RECORDS FOR THE EXERCISE
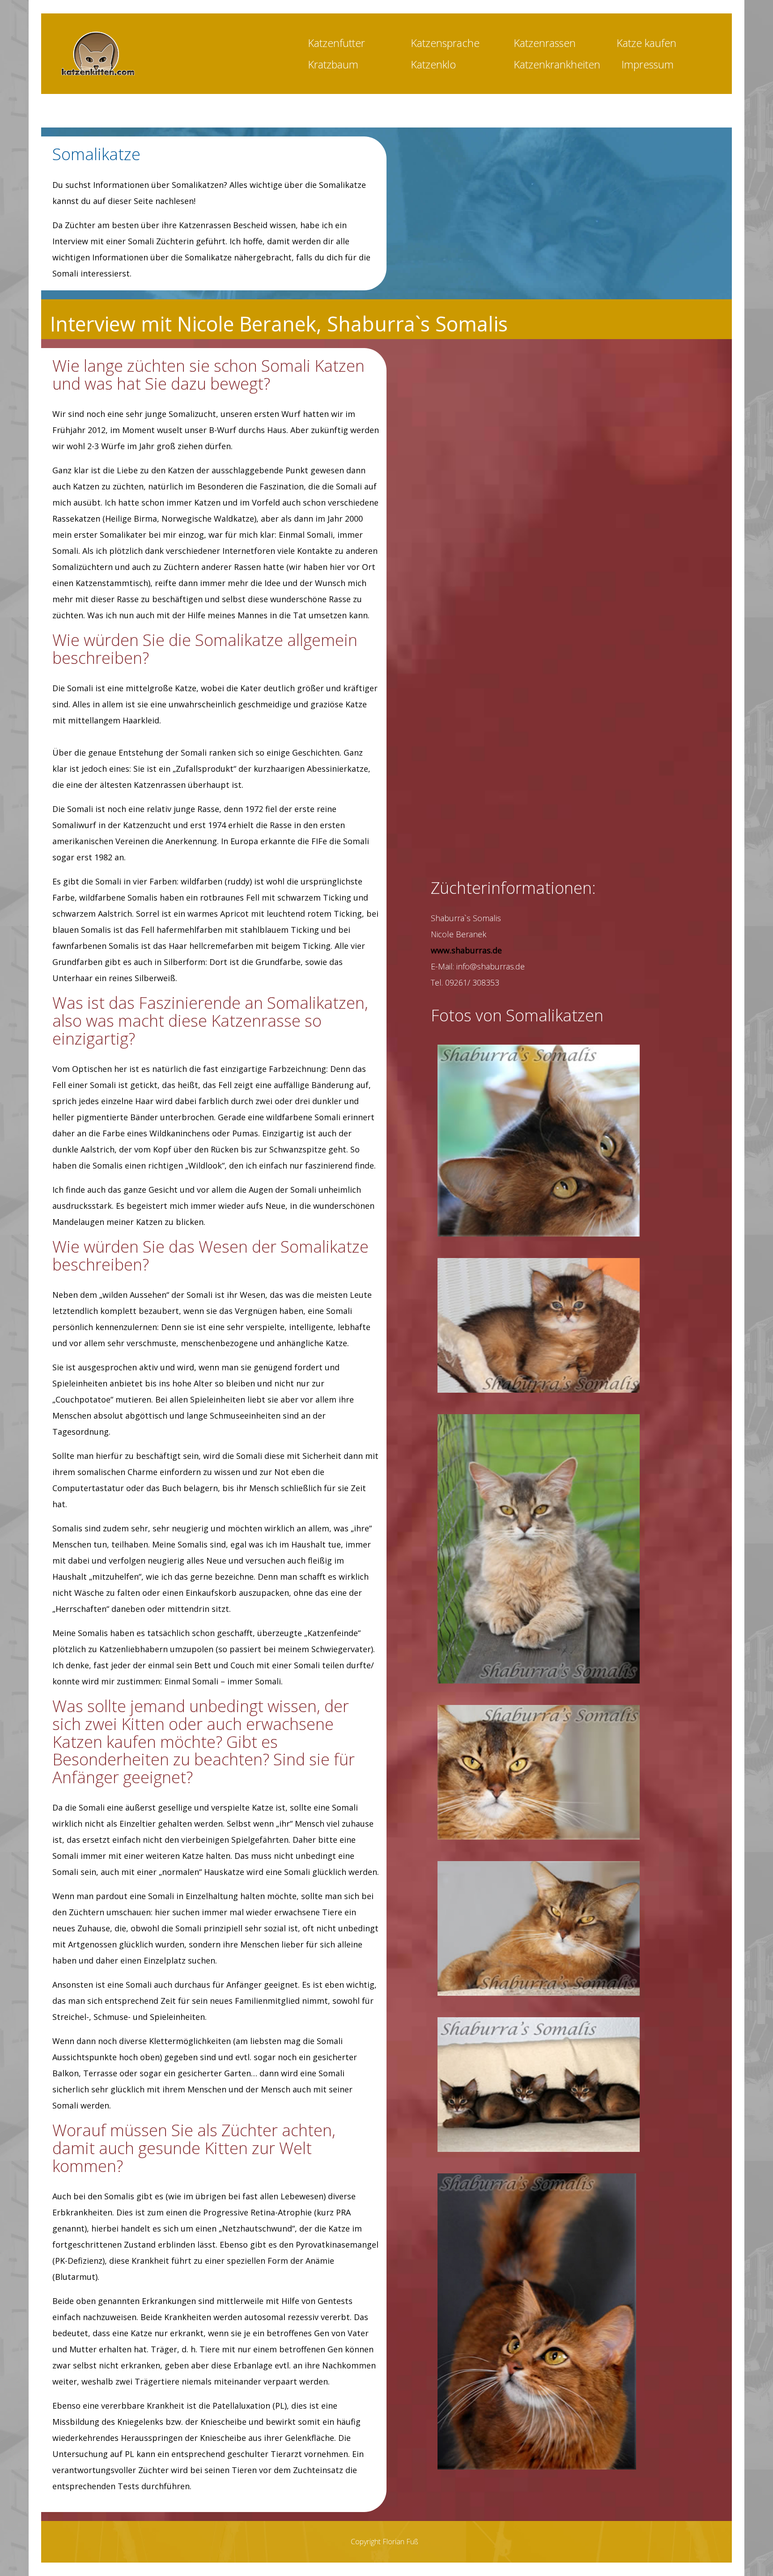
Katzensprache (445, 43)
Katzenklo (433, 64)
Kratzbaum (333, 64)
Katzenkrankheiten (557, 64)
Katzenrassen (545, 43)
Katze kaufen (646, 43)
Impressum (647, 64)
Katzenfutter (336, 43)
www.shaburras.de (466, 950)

EXERCISE DIRECTIONS
What is needed is every entry written out word for word, with no pictures.

SOLUTION FOR THIS TASK
Katzensprache (445, 43)
Katzenklo (433, 64)
Kratzbaum (333, 64)
Katzenkrankheiten (557, 64)
Katzenrassen (545, 43)
Katze kaufen (646, 43)
Impressum (647, 64)
Katzenfutter (336, 43)
www.shaburras.de (466, 950)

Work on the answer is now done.